Written exercise 1 = In the entries starting at the first one and ending at the line that contains "Action: [x=605, y=240]", replace "Open" with "Show" and leave everything else unchanged.

Text segment =
>> Begin

Set 2: All about the reactivity of carbonyl compounds, ketones and esters.

Qu23: B
The most reactive of these ketones is the ring strained cyclopropanone.

Qu30: E
Step 1 is LDA, a strong base... this will create the carboanion adjacent to the nitrile group (compare with a C=O), it's a type of enoalte really. Step 2 will add a methyl group via an SN2 reaction of the carboanion (it's an enolate alkylation) then step 3 will hydrolyse the nitrile via the amide to the carboxylic acid.

Qu31: D
Step 1, the 1,3-diol is used to convert the aldehyde to a cyclic acetal. Step 2... the SN2 reaction of the acetylide anion on the alkyl bromide. Step 3 reduces the alkyne to the cis-alkene. Step 4 converts the alkene to the epoxide where the expoxide has the same stereochemistry as the alkene. B and C have the wrong stereochemistry. A and B have one too few carbons in the cyclic acetal. 

Qu32: C
Step 1 is the radical halogenation of the cyclohexane to give bromocyclohexane. Step 2 - SN2 with the PPh3 then the strong base forms the ylid ready for the Wittig reaction in step 3 with the ketone to give the alkene.  A and B have the wrong alkene.

Qu33: E
Step 1 is the electrophilic aromatic substitution, in this case chlorination and so it adds a Cl to a benzene ring - in this case it will add mainly para to the large aryl group in the ring without the nitro group since the nitro group deactivates the ring it is attached to. Step 2 is a Friedel-Crafts alkylation, this will also occur on the more activated ring, ortho to the aryl group.  A has the wrong regiochemistry as both the Cl and the methyl have added meta. B-D neither of the substitutions occur on the deactivated ring.

Qu34: D
Step 1 is the dissolving metal reduction of the alkyne to the trans-alkene. Step 2 converts the alkene to the epoxide where the expoxide has the same stereochemistry as the alkene. (i.e. trans). Step 3 - the Grignard reagent opens the epoxide in an SN2 type fashion (least hindered end attacked).

>> End

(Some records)
>> Begin

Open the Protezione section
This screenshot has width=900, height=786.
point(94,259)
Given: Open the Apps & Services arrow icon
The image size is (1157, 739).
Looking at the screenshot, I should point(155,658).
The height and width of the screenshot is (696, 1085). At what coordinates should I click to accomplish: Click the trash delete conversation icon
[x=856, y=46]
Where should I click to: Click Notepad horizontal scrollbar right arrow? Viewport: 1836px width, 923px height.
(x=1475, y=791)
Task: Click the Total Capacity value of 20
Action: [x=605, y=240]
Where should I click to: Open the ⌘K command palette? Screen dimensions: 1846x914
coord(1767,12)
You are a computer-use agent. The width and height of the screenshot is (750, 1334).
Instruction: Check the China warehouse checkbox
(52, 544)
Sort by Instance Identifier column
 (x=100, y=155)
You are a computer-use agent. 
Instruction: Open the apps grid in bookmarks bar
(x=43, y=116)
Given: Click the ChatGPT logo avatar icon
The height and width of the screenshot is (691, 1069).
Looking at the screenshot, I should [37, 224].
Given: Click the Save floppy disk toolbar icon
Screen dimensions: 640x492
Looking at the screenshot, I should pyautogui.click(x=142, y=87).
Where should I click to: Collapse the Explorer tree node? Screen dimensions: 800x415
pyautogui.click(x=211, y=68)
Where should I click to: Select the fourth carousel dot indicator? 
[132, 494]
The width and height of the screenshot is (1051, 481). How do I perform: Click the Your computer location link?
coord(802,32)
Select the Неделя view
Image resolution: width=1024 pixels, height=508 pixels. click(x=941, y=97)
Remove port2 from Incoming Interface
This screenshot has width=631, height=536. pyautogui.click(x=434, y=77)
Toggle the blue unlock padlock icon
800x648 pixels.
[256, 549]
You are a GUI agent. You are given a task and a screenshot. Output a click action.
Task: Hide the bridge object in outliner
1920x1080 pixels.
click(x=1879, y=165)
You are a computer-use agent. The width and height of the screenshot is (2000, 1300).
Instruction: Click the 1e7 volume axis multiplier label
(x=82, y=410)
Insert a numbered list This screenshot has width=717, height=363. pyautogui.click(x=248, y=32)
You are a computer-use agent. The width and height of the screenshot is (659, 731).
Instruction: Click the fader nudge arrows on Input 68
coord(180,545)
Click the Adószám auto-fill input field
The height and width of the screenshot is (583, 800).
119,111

>> End

Written exercise 2 = According to the answer key, which of the ketones in Qu23 is the most reactive?

Right answer 1 =
Show the Protezione section
This screenshot has width=900, height=786.
point(94,259)
Given: Show the Apps & Services arrow icon
The image size is (1157, 739).
Looking at the screenshot, I should point(155,658).
The height and width of the screenshot is (696, 1085). At what coordinates should I click to accomplish: Click the trash delete conversation icon
[x=856, y=46]
Where should I click to: Click Notepad horizontal scrollbar right arrow? Viewport: 1836px width, 923px height.
(x=1475, y=791)
Task: Click the Total Capacity value of 20
Action: [x=605, y=240]

Right answer 2 = The ring-strained cyclopropanone.